**** DATA EXCERPTS ****

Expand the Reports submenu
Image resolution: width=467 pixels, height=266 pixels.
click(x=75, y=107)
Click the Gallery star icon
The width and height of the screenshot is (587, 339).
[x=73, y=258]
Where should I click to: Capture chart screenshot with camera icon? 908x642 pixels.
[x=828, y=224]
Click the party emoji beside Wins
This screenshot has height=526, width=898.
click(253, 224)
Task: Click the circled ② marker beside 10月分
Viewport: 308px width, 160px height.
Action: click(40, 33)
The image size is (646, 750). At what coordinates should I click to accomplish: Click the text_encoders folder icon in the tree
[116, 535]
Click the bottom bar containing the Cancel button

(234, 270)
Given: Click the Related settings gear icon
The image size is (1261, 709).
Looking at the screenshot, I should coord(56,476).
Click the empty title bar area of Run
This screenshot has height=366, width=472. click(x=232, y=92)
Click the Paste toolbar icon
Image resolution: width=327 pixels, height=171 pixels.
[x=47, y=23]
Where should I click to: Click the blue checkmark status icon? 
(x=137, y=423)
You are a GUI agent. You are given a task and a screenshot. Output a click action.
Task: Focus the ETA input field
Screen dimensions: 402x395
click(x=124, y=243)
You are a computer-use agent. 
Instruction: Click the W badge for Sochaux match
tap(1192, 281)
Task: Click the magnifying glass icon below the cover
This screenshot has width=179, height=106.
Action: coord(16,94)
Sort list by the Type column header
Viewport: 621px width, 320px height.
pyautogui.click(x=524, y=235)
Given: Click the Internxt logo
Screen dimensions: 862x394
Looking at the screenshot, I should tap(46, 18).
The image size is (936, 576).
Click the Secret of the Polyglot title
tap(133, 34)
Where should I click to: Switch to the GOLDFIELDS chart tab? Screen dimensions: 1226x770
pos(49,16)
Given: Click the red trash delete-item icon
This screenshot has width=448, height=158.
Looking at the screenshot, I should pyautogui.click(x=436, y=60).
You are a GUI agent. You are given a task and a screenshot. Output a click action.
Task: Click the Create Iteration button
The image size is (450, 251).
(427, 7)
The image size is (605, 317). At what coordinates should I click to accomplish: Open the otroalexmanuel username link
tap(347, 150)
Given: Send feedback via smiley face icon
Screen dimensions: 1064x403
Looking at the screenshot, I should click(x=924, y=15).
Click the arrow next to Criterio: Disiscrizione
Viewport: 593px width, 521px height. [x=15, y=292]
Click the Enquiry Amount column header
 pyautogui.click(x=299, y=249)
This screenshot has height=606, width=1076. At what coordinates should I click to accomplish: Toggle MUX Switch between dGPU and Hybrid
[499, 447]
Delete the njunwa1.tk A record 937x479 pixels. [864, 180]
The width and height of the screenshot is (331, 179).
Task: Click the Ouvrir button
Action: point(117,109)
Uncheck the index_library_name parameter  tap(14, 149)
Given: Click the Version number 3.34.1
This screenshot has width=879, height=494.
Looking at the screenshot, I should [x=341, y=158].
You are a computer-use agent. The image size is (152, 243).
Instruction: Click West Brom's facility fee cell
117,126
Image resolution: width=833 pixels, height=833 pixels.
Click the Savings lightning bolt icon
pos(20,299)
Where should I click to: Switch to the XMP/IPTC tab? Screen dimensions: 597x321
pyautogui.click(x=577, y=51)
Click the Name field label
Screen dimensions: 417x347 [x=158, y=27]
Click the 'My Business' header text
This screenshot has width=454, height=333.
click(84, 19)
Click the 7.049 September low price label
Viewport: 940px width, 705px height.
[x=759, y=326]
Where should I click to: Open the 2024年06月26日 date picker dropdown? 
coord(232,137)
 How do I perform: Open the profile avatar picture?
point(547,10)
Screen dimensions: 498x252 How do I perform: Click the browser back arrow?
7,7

****

ACTION ITEM
Above are some records; copy each line there that contains "computer".

TASK ANSWER
You are a computer-use agent. 
You are a computer-use agent. The image size is (152, 243).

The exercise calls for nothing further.